Se a livello narrativo questo videogame «esemplifica la nozione di petro-mascolinità in diversi aspetti chiave, intrecciando temi di sopravvivenza, dominio e ricerca di carburante in uno scenario distopico» (Bittanti, p. 153), riproducendone tanto le ossessioni legate alla percezione del declino quanto le fantasie compensatorie cercate nel potere distruttivo maschile, dall’altro però, nel palesare come il ricorso alla mera violenza come mezzo di risoluzione dei problemi si riveli un inconcludente circolo vizioso nel suo ricondurre inesorabilmente a solitudine, disperazione e alienazione, ne mette in luce tutti i limiti. Insomma, scrive Bittanti, «se sul piano narrativo [il videogioco] Mad Max glorifica la supremazia maschile e il dominio dell’automobile, attraverso il gameplay, offre una critica indiretta o implicita degli assunti stessi della ludo-petro-mascolinità. Portando in primo piano la futilità, l’isolamento e la totale insostenibilità di questi ideali, Mad Max offre un’esplorazione ricca di sfumature della mascolinità tradizionale in un contesto distopico» (Bittanti, p. 160).

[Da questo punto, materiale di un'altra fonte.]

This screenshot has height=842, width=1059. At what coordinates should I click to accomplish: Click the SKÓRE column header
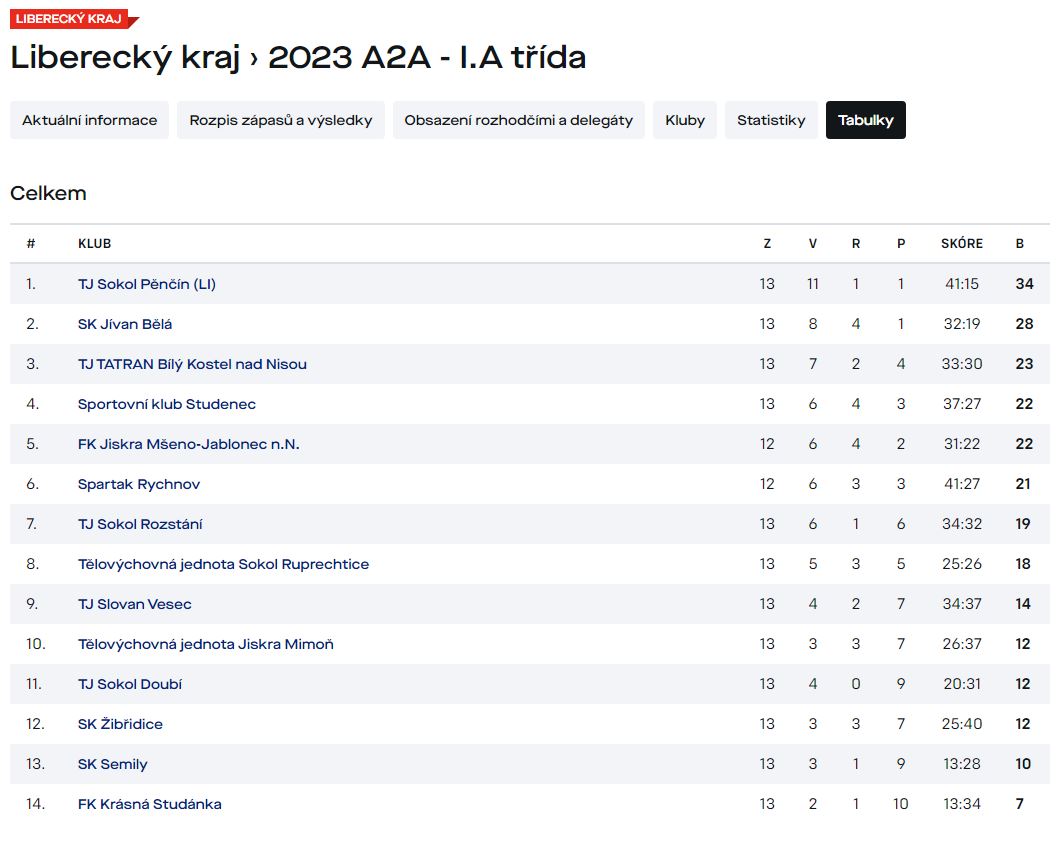961,244
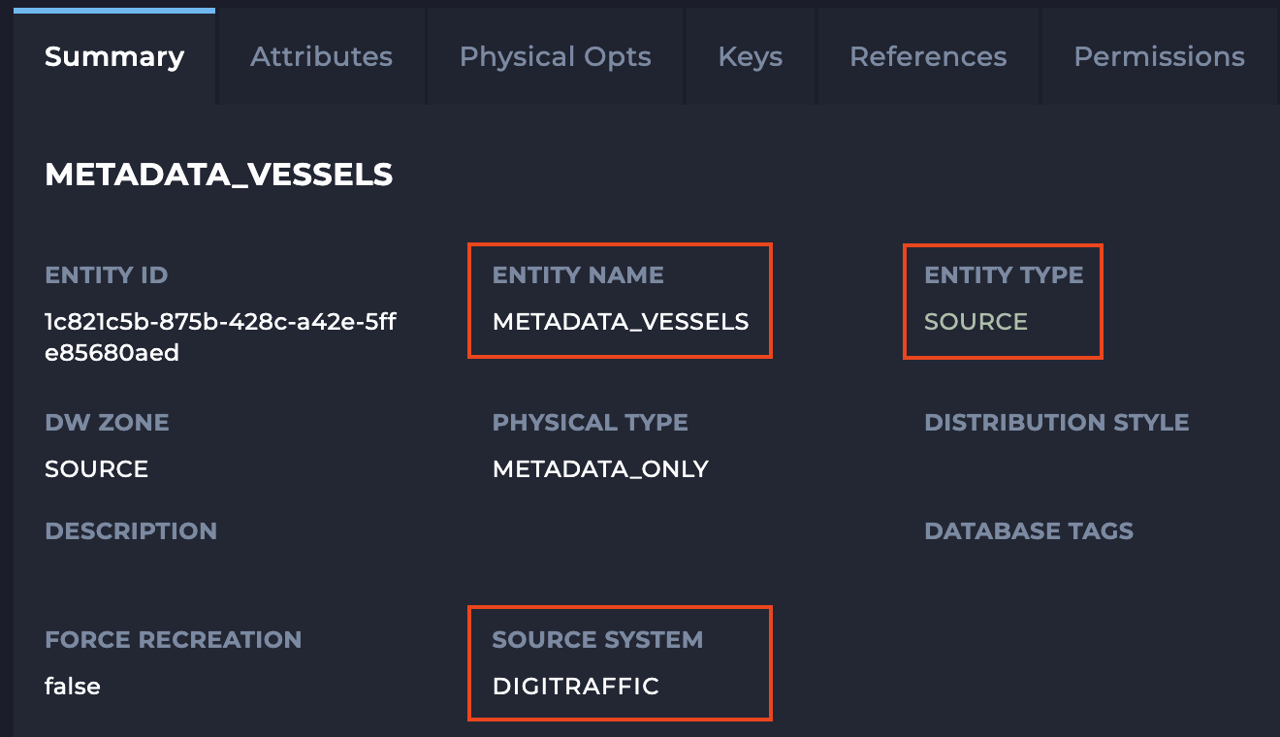1280x737 pixels.
Task: Click the Force Recreation field label
Action: click(x=173, y=639)
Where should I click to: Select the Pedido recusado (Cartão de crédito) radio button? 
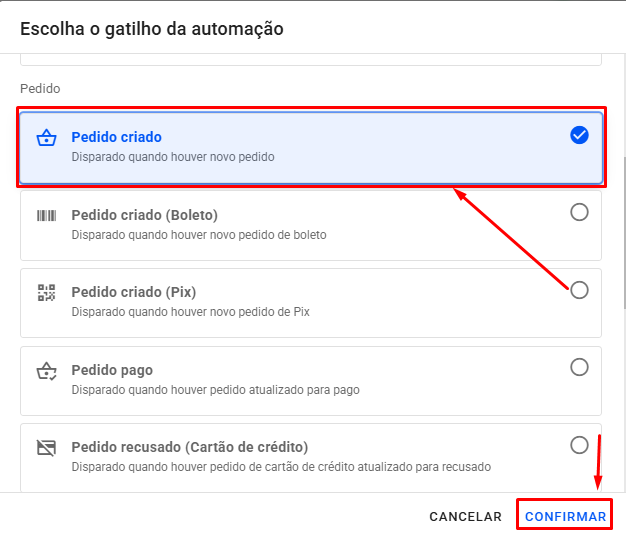(x=579, y=445)
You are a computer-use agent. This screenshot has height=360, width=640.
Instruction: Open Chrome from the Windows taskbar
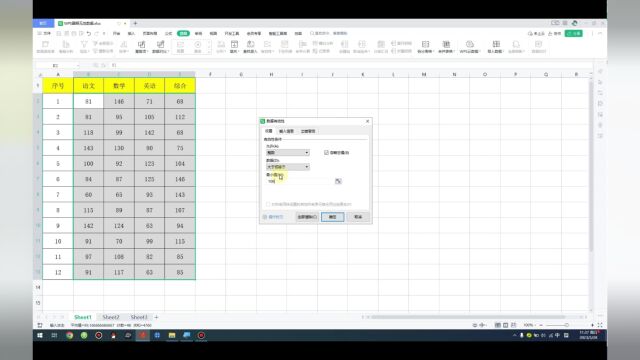(x=69, y=336)
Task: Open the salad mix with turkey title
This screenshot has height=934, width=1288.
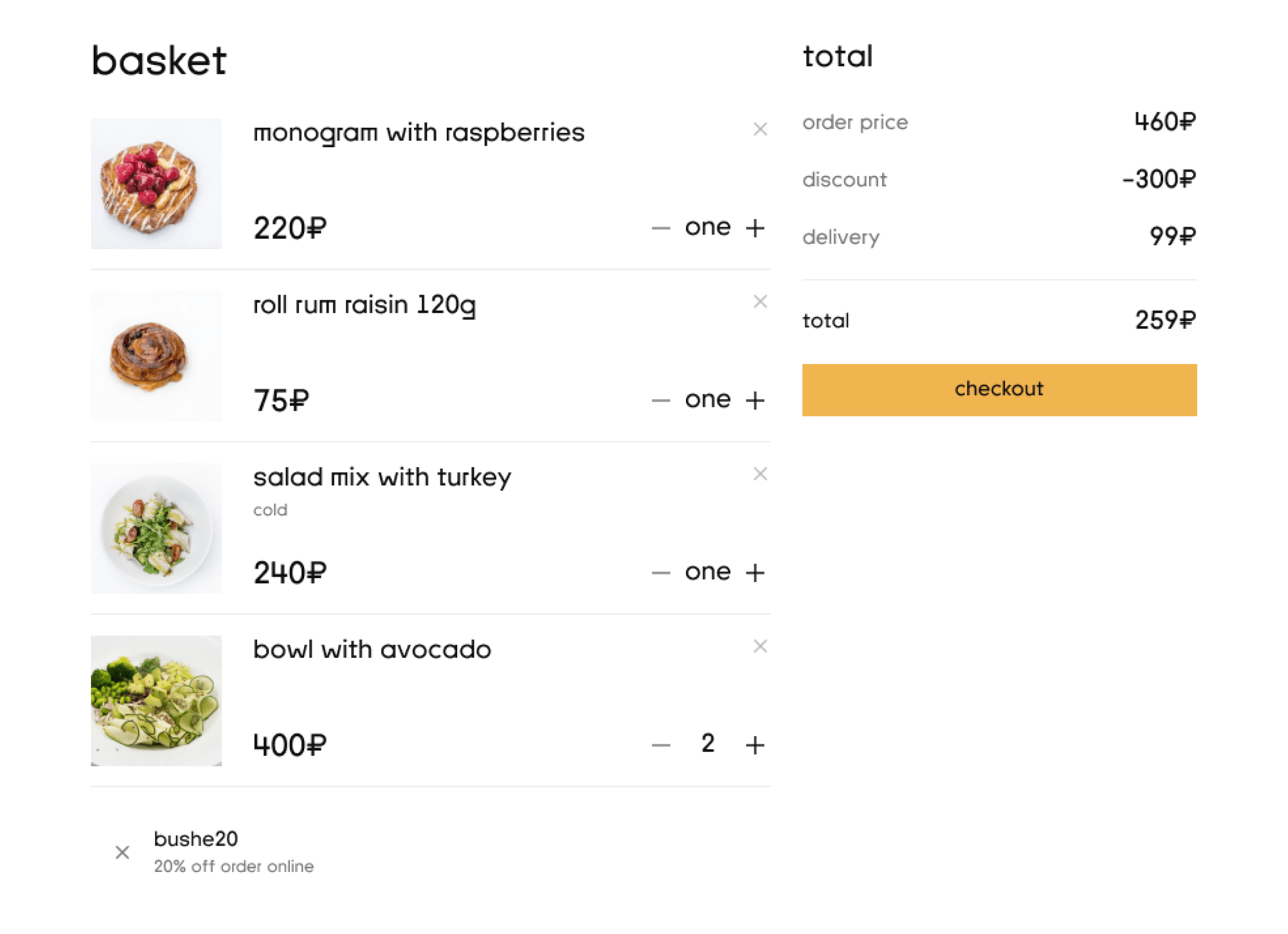Action: tap(382, 477)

Infine, nella postfazione al volume, Matteo Boscarol tratteggia l’influenza esercitata dalla saga Mad Max sull’immaginario nipponico anche grazie, all’uscita dei primi episodi, all’ascesa del mercato delle videocassette che ha permesso il diffondersi di opere “di genere” ben oltre i circuiti cinematografici e televisivi. Se i primi due film della serie sono usciti in Giappone in un momento in cui le automobili e le motociclette, così come il motivo della guerra fra bande, hanno trovato terreno fertile nella fantasia nipponica, è soprattutto il virare su uno scenario sempre più post-apocalittico della saga ad essere risultato attrattivo in un Paese segnato dall’indelebile ricordo delle atomiche e dai disastri naturali.